(YOUR INSTRUCTIONS)
Retype verbatim the lines of the listing, from the very first through the line with "You are a computer-use agent. 1500x812".

===

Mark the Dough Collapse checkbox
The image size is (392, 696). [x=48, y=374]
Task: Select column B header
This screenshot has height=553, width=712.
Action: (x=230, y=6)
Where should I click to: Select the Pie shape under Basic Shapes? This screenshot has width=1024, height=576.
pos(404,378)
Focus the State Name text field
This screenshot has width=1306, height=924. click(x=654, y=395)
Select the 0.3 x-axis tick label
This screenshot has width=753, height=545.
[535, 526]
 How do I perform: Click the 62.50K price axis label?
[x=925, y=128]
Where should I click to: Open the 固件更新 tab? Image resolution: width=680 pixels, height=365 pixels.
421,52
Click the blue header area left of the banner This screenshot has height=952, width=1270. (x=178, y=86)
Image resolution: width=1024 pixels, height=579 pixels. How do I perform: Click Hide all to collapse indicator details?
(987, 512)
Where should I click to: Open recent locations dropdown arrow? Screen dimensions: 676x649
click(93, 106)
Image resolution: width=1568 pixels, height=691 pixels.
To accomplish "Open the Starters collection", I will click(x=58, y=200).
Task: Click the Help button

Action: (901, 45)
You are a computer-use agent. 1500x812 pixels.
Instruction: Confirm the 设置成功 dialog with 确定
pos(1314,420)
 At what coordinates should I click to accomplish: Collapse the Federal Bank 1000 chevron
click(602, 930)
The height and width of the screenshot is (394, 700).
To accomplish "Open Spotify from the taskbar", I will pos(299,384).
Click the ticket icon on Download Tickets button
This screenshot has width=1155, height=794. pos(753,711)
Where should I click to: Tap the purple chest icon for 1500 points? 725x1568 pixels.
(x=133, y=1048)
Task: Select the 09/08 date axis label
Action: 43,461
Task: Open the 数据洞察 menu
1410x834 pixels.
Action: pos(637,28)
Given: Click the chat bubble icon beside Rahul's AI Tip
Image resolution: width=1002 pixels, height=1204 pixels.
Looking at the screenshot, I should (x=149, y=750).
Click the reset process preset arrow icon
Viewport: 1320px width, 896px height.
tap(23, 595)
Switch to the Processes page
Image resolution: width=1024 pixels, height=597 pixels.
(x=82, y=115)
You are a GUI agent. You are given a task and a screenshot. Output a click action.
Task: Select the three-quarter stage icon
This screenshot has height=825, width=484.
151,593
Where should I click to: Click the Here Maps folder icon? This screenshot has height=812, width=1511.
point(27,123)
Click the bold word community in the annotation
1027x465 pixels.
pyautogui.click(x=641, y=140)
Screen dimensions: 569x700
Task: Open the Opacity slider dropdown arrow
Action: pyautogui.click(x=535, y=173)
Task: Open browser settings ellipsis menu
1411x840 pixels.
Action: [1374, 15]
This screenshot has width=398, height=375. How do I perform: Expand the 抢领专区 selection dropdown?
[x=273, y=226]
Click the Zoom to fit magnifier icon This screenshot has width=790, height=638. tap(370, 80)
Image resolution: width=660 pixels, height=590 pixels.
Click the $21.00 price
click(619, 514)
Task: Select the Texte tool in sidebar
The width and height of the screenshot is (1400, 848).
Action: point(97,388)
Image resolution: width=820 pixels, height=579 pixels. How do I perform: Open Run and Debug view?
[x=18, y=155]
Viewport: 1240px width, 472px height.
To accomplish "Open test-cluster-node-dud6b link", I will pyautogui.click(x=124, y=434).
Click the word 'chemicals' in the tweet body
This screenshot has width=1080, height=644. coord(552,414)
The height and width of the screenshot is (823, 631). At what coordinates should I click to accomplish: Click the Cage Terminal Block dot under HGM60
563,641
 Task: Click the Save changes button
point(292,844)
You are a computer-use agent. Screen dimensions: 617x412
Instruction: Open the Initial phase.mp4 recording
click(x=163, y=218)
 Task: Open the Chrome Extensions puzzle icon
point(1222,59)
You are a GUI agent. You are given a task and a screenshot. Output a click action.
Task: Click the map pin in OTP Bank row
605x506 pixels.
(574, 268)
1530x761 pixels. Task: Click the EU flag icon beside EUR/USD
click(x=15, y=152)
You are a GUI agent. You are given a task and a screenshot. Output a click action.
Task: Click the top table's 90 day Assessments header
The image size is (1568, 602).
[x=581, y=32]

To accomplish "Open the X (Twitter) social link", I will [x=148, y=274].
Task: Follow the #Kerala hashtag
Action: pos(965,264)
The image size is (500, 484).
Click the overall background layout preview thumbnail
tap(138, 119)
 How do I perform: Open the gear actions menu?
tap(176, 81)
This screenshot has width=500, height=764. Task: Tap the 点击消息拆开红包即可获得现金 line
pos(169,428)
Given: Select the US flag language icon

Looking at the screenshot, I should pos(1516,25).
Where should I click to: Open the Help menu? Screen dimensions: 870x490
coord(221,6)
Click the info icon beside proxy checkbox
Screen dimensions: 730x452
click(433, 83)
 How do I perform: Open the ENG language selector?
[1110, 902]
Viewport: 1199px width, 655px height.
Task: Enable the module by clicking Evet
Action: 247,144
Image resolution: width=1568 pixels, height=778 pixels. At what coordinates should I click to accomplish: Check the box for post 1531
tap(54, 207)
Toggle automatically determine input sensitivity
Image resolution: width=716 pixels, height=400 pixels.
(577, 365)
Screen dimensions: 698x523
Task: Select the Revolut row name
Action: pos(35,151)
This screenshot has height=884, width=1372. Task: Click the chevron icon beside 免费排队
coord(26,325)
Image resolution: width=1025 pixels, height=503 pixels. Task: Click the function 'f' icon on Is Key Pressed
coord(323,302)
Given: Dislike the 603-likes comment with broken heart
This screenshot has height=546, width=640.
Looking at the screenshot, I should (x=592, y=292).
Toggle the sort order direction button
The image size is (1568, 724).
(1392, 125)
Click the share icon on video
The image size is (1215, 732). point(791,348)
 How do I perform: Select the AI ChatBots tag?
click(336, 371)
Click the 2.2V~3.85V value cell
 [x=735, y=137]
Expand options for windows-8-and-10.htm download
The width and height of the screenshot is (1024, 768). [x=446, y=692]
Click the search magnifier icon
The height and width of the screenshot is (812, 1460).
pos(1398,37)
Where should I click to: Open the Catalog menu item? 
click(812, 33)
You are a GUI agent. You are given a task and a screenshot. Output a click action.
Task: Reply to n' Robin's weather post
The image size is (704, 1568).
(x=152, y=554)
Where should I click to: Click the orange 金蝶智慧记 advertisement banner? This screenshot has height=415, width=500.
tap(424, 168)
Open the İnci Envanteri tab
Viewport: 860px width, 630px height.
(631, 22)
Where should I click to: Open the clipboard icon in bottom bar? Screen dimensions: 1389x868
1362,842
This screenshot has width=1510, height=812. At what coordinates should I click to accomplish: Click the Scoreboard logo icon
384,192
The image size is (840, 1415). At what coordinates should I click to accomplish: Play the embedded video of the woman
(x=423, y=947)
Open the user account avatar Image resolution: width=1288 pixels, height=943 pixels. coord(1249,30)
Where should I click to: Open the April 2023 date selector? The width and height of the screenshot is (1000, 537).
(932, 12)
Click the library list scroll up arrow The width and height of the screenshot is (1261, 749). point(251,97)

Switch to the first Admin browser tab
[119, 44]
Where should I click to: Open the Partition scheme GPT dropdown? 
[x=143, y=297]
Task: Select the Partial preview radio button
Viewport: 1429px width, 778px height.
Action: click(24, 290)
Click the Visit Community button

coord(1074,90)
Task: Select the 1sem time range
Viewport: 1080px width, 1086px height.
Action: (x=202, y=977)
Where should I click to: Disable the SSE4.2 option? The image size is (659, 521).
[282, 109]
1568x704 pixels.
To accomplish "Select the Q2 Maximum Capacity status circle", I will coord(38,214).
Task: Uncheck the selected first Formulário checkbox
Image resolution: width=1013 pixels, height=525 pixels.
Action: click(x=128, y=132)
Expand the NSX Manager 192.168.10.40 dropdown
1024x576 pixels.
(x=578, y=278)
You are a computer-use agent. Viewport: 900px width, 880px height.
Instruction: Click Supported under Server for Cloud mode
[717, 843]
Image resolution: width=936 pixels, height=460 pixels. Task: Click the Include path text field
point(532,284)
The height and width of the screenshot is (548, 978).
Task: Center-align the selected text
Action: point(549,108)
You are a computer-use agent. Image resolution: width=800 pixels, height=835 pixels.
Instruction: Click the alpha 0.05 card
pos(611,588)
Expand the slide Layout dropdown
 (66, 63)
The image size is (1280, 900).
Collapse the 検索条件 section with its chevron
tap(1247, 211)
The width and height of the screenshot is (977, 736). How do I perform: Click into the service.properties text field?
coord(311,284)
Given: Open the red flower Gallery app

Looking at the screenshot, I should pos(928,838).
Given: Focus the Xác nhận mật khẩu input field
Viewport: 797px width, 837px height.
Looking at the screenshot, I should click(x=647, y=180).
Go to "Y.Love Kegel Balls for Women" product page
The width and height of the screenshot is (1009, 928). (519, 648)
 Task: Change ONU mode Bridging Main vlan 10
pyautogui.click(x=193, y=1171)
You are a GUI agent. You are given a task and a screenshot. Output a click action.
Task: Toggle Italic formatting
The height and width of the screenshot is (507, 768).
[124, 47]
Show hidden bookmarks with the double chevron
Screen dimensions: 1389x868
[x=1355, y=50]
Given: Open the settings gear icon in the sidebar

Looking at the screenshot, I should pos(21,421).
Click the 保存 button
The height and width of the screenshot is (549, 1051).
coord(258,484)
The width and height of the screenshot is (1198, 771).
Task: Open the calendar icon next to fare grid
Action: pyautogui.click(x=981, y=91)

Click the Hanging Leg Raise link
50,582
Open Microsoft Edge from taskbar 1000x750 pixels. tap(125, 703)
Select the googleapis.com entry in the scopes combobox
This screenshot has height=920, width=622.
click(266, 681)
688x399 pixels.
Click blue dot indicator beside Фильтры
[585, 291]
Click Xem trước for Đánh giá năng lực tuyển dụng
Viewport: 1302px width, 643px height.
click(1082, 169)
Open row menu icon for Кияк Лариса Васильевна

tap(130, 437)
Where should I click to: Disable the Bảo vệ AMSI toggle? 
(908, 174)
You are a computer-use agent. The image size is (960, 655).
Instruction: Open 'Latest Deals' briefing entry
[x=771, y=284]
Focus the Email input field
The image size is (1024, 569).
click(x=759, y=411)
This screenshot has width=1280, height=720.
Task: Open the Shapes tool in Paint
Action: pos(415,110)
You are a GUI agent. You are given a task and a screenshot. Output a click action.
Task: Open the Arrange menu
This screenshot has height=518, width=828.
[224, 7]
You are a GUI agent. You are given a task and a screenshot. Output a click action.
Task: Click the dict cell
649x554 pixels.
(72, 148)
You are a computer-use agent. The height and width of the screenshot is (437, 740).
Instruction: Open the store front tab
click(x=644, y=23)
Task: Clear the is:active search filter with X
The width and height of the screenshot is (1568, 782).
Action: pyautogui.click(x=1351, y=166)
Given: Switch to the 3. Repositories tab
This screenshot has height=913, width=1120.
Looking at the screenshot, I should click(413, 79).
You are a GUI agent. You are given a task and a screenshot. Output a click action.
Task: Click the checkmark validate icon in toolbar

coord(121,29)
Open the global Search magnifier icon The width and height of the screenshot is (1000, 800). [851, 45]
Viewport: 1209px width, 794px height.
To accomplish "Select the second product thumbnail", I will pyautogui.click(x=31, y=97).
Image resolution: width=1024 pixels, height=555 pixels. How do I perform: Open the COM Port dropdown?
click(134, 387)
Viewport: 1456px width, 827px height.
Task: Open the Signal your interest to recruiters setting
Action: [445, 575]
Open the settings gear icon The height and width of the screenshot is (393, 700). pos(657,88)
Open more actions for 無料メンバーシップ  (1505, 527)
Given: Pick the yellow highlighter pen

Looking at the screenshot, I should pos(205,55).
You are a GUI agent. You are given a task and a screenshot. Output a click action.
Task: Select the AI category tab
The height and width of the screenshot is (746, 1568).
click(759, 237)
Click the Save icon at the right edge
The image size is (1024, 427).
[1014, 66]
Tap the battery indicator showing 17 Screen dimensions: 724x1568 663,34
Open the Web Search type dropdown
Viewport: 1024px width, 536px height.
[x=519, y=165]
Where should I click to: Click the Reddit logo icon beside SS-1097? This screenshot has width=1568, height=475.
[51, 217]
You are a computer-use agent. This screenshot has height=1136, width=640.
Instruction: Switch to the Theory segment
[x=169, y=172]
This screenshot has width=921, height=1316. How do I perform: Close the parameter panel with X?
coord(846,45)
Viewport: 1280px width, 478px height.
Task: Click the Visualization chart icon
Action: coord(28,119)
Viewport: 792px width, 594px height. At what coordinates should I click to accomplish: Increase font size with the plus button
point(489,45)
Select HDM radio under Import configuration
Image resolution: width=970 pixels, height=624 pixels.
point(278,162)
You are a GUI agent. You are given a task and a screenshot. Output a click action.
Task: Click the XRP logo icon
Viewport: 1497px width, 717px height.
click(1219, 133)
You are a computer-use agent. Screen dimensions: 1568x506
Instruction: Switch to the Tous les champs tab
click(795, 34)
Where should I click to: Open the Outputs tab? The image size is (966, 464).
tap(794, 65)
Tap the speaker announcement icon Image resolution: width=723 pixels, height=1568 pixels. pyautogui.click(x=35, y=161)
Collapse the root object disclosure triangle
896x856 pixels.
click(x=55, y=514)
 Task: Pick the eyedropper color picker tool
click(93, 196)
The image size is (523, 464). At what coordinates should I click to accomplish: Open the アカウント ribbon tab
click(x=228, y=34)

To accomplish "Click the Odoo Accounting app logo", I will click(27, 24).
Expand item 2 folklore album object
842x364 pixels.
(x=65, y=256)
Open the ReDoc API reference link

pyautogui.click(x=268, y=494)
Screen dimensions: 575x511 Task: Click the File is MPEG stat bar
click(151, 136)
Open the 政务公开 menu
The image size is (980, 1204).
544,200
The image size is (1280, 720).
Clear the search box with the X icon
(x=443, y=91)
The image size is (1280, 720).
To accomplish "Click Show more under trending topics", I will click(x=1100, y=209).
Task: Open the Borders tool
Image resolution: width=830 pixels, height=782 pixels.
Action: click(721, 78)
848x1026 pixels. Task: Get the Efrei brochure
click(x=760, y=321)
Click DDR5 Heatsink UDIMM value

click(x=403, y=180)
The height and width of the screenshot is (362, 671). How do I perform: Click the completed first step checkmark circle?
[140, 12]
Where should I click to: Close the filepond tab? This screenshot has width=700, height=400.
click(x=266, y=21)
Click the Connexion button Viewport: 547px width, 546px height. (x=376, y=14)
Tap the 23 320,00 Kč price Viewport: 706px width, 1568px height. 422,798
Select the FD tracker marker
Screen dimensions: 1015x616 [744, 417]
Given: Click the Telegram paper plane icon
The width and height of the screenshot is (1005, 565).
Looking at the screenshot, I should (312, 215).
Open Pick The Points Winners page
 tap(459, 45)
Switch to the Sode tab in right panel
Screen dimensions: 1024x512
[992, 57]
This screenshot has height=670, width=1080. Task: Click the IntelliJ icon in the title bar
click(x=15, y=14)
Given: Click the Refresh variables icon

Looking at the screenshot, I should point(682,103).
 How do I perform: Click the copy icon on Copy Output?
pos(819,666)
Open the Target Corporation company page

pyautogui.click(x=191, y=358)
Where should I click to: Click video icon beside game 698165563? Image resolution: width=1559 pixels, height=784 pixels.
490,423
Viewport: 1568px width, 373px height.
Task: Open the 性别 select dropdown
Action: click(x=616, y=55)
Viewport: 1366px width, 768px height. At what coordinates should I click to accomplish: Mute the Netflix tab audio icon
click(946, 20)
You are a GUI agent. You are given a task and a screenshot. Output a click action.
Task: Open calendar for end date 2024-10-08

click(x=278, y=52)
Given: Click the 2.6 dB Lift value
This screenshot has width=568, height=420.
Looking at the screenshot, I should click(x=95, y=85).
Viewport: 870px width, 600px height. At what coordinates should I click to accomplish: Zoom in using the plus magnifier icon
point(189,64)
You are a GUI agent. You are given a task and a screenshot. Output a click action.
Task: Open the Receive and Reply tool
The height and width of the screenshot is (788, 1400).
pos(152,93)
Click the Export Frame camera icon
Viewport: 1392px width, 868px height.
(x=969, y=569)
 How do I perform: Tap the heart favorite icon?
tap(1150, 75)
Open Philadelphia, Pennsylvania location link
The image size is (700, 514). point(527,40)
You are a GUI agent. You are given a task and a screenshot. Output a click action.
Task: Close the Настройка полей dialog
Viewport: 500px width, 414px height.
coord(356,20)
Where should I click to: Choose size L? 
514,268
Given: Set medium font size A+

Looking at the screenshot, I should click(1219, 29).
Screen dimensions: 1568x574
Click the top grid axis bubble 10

===

(WORKED SOLUTION)
Mark the Dough Collapse checkbox
The image size is (392, 696). [x=48, y=374]
Task: Select column B header
This screenshot has height=553, width=712.
Action: (x=230, y=6)
Where should I click to: Select the Pie shape under Basic Shapes? This screenshot has width=1024, height=576.
pos(404,378)
Focus the State Name text field
This screenshot has width=1306, height=924. click(x=654, y=395)
Select the 0.3 x-axis tick label
This screenshot has width=753, height=545.
[535, 526]
 How do I perform: Click the 62.50K price axis label?
[x=925, y=128]
Where should I click to: Open the 固件更新 tab? Image resolution: width=680 pixels, height=365 pixels.
421,52
Click the blue header area left of the banner This screenshot has height=952, width=1270. (x=178, y=86)
Image resolution: width=1024 pixels, height=579 pixels. How do I perform: Click Hide all to collapse indicator details?
(987, 512)
Where should I click to: Open recent locations dropdown arrow? Screen dimensions: 676x649
click(93, 106)
Image resolution: width=1568 pixels, height=691 pixels.
To accomplish "Open the Starters collection", I will click(x=58, y=200).
Task: Click the Help button

Action: (901, 45)
You are a computer-use agent. 1500x812 pixels.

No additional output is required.